Aim of the exercise: Among the records below, find each line that includes the string "Open" and copy it.

[Items from a dataset]
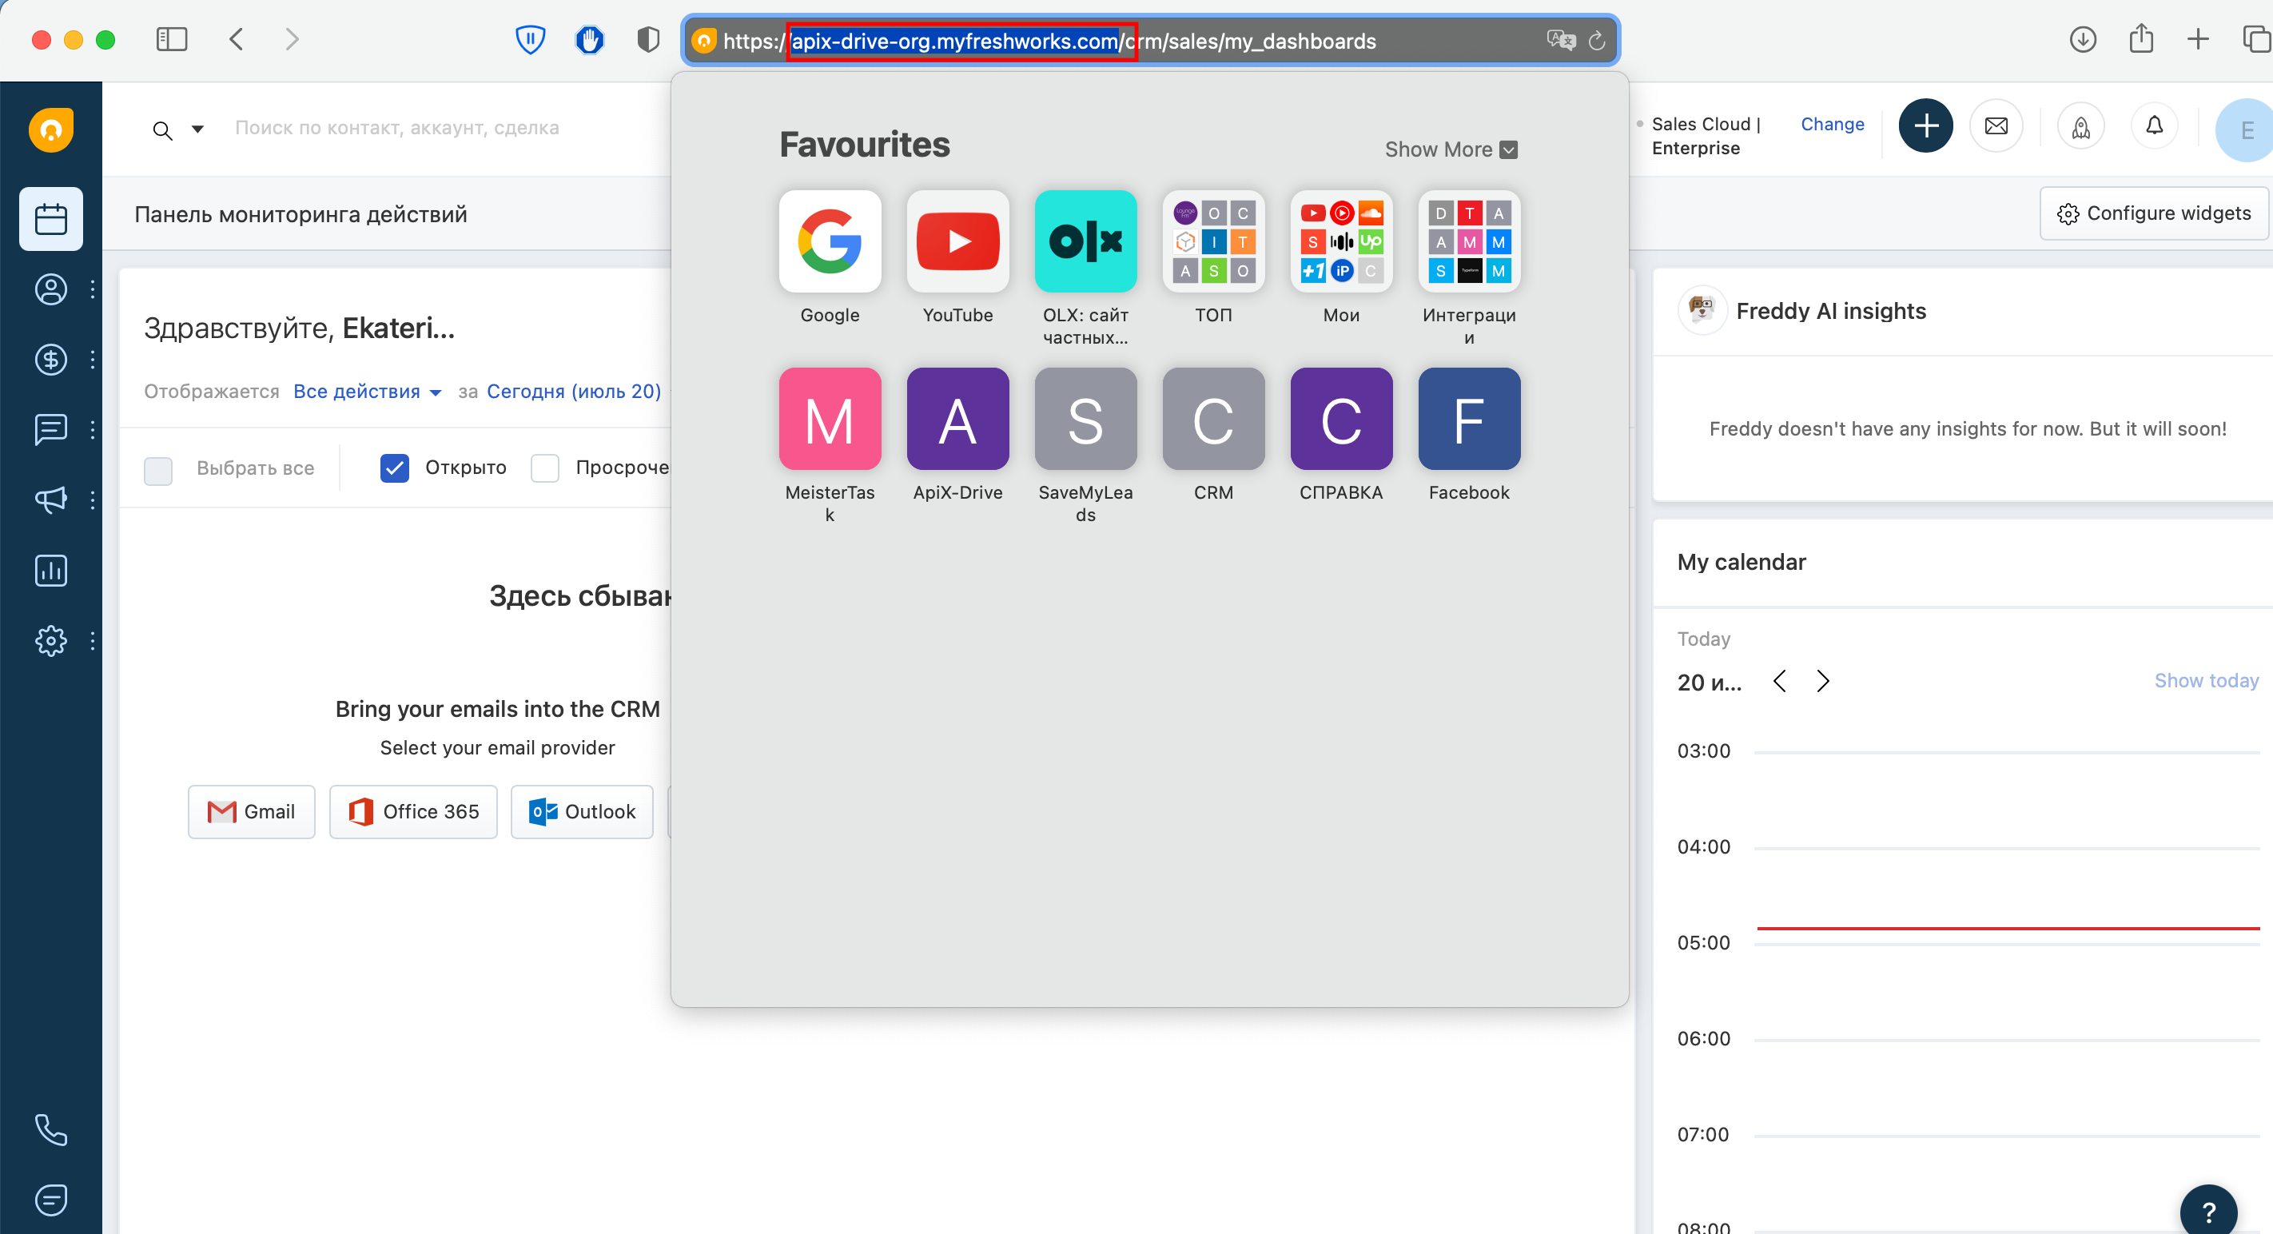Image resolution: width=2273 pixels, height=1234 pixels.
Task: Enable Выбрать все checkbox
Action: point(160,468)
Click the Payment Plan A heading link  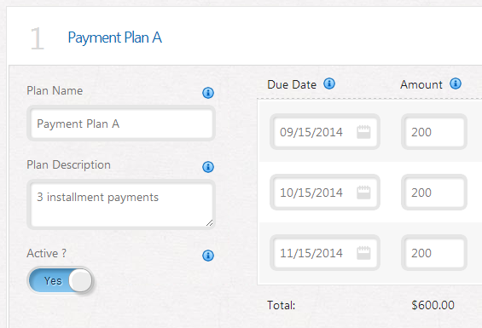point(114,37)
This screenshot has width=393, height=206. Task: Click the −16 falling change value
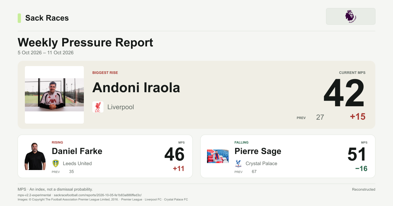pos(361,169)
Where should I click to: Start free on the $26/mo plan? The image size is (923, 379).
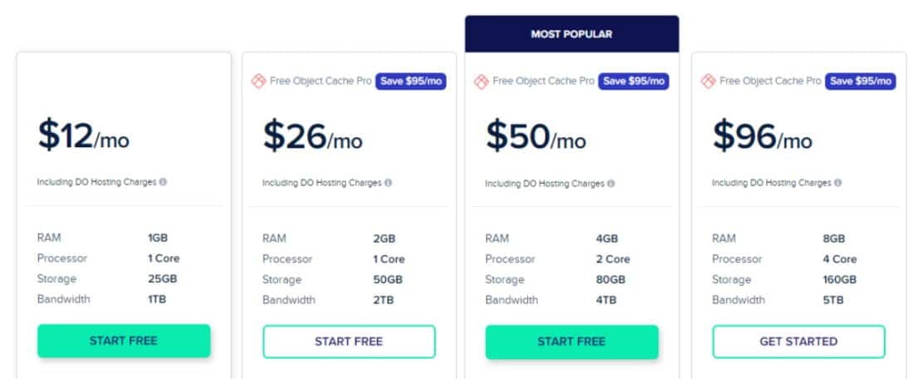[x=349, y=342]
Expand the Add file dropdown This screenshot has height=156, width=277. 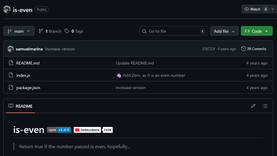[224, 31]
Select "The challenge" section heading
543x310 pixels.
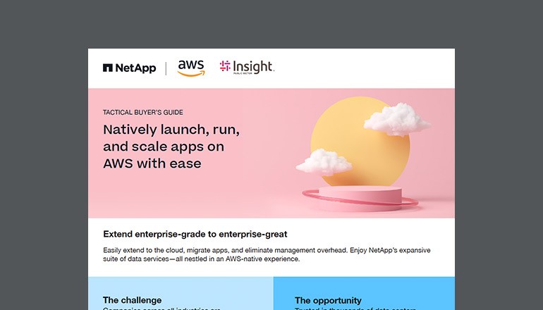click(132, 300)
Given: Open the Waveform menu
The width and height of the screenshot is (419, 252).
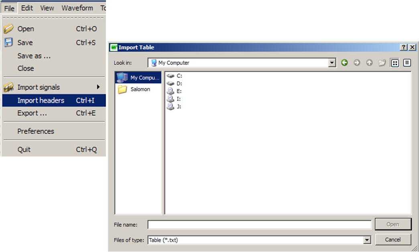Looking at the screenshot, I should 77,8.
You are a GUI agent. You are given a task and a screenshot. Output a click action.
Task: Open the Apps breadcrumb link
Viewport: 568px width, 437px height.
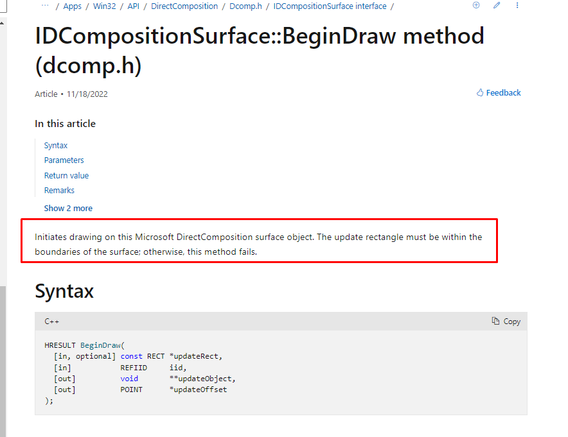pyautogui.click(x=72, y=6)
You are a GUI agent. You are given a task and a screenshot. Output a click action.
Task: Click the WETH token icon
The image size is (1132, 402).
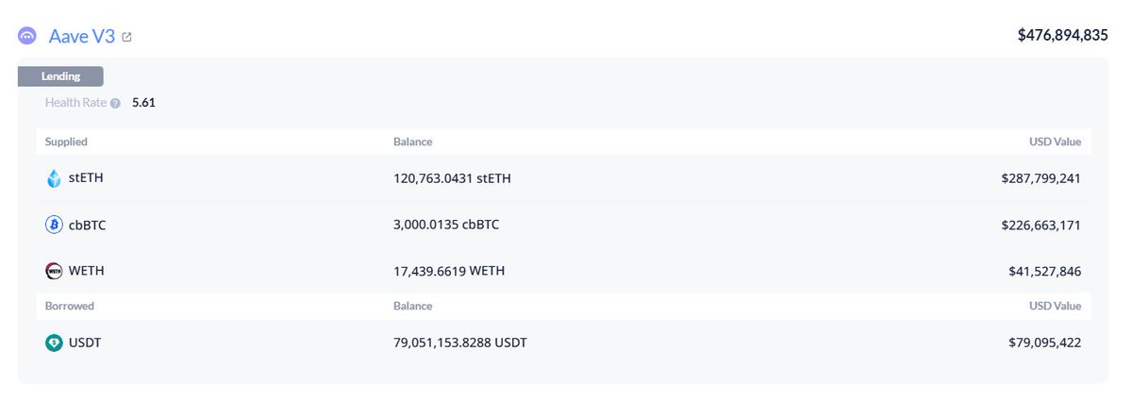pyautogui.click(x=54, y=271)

Answer for the task:
Given: Open the Waveform menu
Task: Open the Apps breadcrumb link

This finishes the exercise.